One project mentored by the Honeynet Project during GSoC aims at improving nebula, an automated intrusion signature generator. There are two critical components in the signature generator: A clustering engine that groups similar attacks into classes, and a signature assembler that extracts common features and selects some of them for the actual signature.
The first work package’s goal is to improve the overall signature quality. This can be achieved by tuning the core components, i.e. the clustering and the signature assembler. Further, nebula looses all states upon restart in its current version. The second goal is to make nebula state-aware and add the ability to save and load states.

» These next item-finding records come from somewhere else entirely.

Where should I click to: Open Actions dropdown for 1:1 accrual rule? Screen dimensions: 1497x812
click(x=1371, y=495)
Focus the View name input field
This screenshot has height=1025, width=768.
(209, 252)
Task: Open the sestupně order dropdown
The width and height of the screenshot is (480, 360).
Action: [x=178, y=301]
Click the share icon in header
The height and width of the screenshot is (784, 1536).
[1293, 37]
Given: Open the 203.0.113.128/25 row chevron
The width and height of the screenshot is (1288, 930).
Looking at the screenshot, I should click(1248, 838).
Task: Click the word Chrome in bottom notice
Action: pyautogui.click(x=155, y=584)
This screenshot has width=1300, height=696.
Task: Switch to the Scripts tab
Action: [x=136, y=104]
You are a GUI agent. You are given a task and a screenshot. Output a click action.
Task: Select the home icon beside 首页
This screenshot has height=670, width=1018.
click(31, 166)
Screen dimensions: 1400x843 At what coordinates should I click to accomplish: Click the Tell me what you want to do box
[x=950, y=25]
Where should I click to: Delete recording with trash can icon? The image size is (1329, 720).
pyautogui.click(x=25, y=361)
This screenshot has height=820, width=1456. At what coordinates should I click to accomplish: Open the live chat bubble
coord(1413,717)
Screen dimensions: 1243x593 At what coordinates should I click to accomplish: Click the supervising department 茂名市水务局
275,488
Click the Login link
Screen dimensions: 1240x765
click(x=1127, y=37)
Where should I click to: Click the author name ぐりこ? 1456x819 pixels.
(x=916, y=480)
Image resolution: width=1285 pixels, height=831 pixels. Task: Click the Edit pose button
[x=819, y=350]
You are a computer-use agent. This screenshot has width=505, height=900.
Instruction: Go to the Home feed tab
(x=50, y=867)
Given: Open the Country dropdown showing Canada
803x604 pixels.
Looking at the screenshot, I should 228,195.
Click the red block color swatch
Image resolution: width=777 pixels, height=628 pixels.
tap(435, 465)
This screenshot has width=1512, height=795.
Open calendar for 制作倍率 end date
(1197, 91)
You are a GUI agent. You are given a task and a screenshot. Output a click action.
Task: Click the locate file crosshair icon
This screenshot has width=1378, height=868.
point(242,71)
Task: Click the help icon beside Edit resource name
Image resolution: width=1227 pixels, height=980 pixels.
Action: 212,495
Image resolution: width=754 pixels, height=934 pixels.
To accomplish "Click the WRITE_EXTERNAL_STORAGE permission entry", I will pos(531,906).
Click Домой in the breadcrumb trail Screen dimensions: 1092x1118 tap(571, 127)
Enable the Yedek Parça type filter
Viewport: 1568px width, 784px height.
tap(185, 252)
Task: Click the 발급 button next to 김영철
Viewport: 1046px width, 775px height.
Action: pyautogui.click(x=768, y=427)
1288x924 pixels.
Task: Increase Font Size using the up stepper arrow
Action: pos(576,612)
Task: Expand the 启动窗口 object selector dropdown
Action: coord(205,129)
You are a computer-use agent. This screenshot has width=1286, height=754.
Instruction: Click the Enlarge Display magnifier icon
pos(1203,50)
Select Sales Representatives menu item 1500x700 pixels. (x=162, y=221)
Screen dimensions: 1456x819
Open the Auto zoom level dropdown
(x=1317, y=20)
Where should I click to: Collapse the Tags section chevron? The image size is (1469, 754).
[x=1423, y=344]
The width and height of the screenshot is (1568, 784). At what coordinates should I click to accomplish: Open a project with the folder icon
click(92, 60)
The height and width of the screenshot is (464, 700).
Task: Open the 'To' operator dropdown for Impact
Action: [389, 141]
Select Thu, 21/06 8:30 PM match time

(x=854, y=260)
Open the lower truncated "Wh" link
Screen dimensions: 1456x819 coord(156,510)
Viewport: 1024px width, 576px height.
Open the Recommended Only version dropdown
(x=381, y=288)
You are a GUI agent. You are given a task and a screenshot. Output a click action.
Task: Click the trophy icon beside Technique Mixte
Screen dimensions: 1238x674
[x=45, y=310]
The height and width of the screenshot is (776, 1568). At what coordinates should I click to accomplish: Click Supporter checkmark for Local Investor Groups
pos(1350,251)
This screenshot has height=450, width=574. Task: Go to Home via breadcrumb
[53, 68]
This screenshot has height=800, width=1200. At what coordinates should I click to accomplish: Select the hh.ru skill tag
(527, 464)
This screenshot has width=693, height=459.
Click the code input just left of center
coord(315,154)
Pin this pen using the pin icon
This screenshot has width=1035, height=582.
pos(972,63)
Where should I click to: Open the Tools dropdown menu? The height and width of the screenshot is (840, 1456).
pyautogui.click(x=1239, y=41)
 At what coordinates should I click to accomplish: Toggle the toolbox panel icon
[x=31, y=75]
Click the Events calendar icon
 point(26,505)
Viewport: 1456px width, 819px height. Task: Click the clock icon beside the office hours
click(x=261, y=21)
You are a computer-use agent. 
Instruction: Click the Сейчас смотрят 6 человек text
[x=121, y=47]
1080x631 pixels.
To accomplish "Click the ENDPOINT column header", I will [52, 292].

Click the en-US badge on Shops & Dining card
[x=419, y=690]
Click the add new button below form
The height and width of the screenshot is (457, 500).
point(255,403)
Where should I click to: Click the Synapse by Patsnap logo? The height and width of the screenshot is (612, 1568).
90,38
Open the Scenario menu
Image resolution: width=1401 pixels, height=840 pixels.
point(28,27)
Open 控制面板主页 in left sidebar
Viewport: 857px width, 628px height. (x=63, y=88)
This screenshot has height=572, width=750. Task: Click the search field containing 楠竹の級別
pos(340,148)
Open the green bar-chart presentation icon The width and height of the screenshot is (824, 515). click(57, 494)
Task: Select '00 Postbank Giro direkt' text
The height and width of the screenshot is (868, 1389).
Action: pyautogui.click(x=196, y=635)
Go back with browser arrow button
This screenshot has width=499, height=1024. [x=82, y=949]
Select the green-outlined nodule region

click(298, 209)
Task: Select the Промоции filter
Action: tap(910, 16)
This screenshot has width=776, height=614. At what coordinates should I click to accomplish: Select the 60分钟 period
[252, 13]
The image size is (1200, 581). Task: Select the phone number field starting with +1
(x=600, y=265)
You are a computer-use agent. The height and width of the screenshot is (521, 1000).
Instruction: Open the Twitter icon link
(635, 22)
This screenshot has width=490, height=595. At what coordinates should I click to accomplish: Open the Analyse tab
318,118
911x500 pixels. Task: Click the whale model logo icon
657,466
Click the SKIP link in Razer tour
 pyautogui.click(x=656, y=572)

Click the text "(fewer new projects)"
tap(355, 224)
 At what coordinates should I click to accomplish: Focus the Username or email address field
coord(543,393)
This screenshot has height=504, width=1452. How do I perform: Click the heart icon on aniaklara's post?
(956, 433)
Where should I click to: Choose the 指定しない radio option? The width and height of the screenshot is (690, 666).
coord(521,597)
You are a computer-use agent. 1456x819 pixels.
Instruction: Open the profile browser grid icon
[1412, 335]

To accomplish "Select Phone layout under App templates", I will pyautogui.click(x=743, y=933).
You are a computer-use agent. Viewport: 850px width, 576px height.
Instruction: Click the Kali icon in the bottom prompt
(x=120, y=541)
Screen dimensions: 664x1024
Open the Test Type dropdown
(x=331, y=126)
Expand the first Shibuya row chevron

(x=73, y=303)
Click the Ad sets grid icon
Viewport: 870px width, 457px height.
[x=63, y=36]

I started working on improvements to the signature composition algorithm. The original routine simply selects entries from the list of all common substrings using a greedy strategy: It starts with the longest common substring, puts it in the signature, proceeds with the next-longest one, and so on. In case of a syntactical conflict (the current segment might overlap with a previous one if only the minimum and the maximum possible offset are evaluated) the substring is simply discarded. This obviously leaves room for optimization. The new routine follows basically the same principle, but it tries to solve conflicts by excluding some occurrences of the current segment. This is fine, as long as all input string are still contributing to the segment. Here is an example:
[segment a] [segment b]
In this situation segment a and segment b are already placed in the signature. Each segment is defined by the minimum offset and the maximum offset of the corresponding substring in the input strings. In the above example the intervals for a and c overlap – we have a conflict, and the original algorithm would skip c. But it might be possible to shrink the interval by removing the left-most offset. However, this offset corresponds to an occurrence of the corresponding substring in one of the inputs. We have to take care that each substring contributes at least one offset to the segment, otherwise it won’t be a common substring anymore. If this can be guaranteed, the conflict can be solved and segment c can be inserted in the signature, wich obviously leads to much more accurate signatures:
[segment a][ment c] [segment b]
While addressing the other part of work package 1 I realized that the effort is quite high. A lot of internal tracking is required to save and load overall states, like clusters, input hashes, signatures in all revisions etc. I have already implemented parts of it but I won’t be able to finish it on time, so I decided to bring forward the second work package, the development of a nebula client library. Its code is already available in our svn repository. The interface is quite simple, there is only a couple of functions, and I believe their usage is straight-forward. The repository contains a simple command line client for submitting data to a nebula server that makes use of the library and can serve as an example (the old client is still available but considered obsolete).
What is next? I will keep working on state support and also already start with work package 3. It is going to be interesting to see how the snort plugin will work out.